L’attaccante della Roma ha lavorato duramente e, dopo aver saltato 5 partite, torna in campo contro l’Helsinki.
(La Gazzetta dello Sport – Andrea Pugliese) – In Europa Nicolò Zaniolo ci ha vissuto alcune delle sue serate più belle, se non tutte quelle che lo hanno emozionato di più in questi primi anni di carriera. e stasera, insieme a Mourinho, cercheranno di regalare alla Roma la prima vittoria stagionale di questa Europa League, facendole di fatto dimenticare il brutto scivolone in Bulgaria.
Zaniolo è pronto al rientro. Mou dopo Empoli lo aveva esaltato, adesso ne benedice il ritorno: “Nicolò voleva tornare il prima possibile, anche rischiando contro l’Empoli. Se potrà giocare tutta la partita o meno non lo so, vedremo in campo, ma stava andando molto bene anche prima dell’infortunio. Ha la testa e la motivazione giusta per poter far bene”.
Ora vuole vincere contro l‘Helsinki, il campo e la Roma gli sono mancati. E non sta bene neanche Mou che senza di lui ha faticato a trovare continuità nelle soluzioni offensive. “Devo ringraziare al mister, lo scorso anno quando le cose non andavano molto bene per me mi ha sempre aiutato. E’ una grande persona, mi sta facendo crescere sotto ogni aspetto”.

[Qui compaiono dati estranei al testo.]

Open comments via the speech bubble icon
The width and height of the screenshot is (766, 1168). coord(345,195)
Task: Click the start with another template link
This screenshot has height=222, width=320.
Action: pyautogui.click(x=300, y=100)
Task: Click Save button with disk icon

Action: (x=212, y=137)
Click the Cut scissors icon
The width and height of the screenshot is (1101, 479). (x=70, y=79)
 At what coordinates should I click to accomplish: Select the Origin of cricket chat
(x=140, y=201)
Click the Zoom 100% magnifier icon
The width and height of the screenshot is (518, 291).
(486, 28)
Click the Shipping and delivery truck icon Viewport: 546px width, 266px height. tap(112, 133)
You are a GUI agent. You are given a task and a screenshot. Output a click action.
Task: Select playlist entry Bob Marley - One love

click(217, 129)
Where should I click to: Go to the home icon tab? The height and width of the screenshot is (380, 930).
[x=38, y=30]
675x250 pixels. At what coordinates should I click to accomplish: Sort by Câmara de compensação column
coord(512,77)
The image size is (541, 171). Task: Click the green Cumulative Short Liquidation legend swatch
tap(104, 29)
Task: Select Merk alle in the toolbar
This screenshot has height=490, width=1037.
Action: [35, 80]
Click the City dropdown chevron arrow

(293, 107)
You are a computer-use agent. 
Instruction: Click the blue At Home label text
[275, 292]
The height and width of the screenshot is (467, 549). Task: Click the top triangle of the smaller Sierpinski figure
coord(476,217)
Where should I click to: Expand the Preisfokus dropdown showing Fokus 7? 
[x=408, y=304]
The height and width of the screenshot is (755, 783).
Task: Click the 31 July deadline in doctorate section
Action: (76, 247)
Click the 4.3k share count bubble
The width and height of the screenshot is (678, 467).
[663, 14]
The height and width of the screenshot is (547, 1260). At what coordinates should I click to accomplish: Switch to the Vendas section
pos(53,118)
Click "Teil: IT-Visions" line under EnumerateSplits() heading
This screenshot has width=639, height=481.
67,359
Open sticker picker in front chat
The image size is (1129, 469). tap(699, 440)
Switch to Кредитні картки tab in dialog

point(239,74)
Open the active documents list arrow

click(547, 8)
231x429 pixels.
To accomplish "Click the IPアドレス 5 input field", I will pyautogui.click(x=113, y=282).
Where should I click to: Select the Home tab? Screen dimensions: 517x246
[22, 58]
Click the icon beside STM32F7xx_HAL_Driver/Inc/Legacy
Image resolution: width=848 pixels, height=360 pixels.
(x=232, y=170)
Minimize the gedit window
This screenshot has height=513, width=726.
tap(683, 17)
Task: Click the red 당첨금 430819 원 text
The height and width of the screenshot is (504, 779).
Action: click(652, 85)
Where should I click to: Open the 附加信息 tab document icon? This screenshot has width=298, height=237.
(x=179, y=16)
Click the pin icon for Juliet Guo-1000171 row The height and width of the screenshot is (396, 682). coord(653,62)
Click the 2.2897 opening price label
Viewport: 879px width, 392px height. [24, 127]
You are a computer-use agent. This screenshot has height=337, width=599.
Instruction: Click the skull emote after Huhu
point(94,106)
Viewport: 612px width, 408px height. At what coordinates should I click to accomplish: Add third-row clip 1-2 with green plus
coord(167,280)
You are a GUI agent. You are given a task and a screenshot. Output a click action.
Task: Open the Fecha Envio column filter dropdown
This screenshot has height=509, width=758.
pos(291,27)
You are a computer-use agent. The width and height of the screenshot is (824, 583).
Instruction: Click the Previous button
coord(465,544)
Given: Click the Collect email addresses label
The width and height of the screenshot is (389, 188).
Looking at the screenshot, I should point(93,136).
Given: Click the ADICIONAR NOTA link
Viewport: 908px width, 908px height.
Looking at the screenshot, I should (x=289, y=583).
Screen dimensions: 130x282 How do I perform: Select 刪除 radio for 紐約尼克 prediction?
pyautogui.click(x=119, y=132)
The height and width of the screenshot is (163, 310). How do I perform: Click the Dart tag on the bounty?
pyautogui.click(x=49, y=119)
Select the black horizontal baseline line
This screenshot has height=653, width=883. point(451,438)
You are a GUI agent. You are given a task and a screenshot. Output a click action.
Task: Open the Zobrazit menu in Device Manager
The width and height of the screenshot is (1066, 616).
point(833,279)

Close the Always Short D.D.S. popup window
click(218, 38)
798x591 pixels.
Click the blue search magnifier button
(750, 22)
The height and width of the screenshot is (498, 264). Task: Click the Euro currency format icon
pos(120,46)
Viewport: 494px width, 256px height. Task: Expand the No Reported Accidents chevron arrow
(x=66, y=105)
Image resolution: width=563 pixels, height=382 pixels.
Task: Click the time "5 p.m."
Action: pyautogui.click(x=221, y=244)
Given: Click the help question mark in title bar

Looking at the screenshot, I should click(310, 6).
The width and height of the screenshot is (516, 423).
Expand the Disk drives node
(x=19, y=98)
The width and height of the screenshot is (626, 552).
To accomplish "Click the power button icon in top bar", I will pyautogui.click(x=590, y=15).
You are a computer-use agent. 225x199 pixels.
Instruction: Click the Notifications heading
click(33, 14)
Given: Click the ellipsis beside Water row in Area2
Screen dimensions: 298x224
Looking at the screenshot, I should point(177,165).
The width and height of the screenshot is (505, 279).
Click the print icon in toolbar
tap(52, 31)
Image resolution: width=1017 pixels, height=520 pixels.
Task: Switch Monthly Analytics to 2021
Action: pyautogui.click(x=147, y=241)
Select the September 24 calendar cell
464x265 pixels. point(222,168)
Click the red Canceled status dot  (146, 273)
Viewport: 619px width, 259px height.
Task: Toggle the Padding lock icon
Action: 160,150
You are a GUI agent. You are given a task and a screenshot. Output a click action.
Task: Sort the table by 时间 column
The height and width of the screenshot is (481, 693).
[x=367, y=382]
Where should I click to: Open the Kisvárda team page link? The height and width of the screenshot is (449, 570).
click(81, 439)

Poi si tuffa nel presente e nel futuro, con un’estate movimentata: “Ma per me è stata la stessa estate di sempre, ogni anno sembra che debba andare via e poi resto sempre qui. Sono film vostri…”. Gia, ma con sceneggiature tutte sue. Nel senso che l’entourage del giocatore e la famiglia hanno per mesi convissuto con l’ipotesi di una cessione, ipotesi di cui hanno spesso parlato anche con la Roma, che ha sempre fatto sapere come il giocatore non fosse incedibile e che sarebbe potuto partire.